_Problem details_
Your task is to repeat exactly the lines below between the line holding "Maximize the PhpStorm Setup window" and the line holding "Task: Select the Miro text tool", inclusive, and only those.

_Data_
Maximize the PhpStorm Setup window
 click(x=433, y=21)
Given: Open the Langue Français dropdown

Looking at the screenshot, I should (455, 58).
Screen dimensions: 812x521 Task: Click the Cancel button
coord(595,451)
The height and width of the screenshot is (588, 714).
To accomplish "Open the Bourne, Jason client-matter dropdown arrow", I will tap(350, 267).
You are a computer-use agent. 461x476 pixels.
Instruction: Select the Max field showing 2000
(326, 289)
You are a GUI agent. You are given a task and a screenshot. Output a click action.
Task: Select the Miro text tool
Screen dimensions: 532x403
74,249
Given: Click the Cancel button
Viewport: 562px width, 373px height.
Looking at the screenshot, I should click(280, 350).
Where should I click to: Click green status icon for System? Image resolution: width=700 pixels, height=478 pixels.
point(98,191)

* * *

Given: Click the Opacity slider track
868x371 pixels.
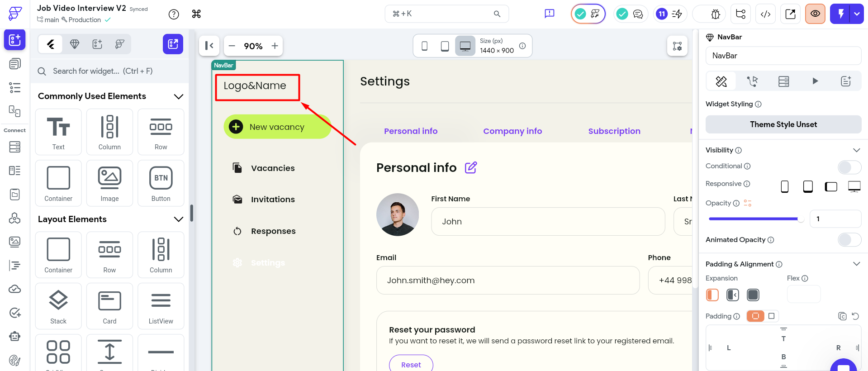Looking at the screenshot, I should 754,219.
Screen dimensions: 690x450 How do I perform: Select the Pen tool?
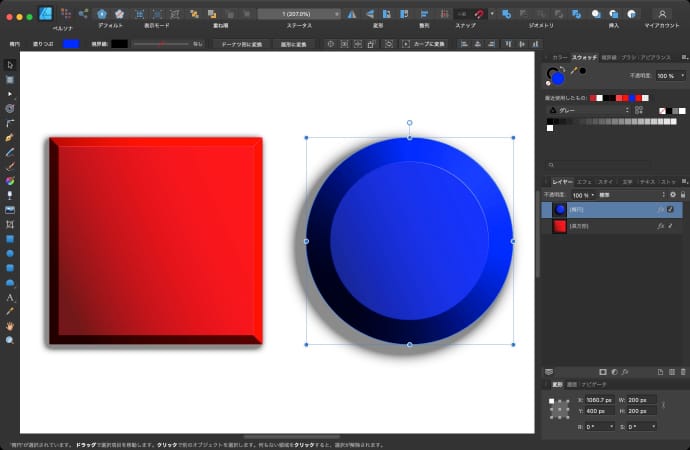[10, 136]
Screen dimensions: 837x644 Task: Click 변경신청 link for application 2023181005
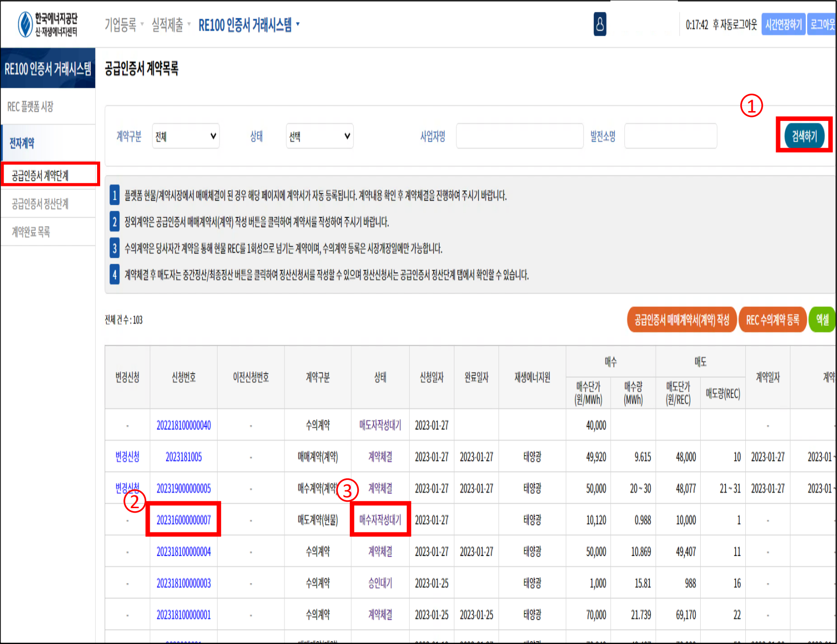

_Solution to the problem_
Maximize the PhpStorm Setup window
 click(x=433, y=21)
Given: Open the Langue Français dropdown

Looking at the screenshot, I should (455, 58).
Screen dimensions: 812x521 Task: Click the Cancel button
coord(595,451)
The height and width of the screenshot is (588, 714).
To accomplish "Open the Bourne, Jason client-matter dropdown arrow", I will tap(350, 267).
You are a computer-use agent. 461x476 pixels.
Instruction: Select the Max field showing 2000
(326, 289)
You are a GUI agent. You are given a task and a screenshot. Output a click action.
Task: Select the Miro text tool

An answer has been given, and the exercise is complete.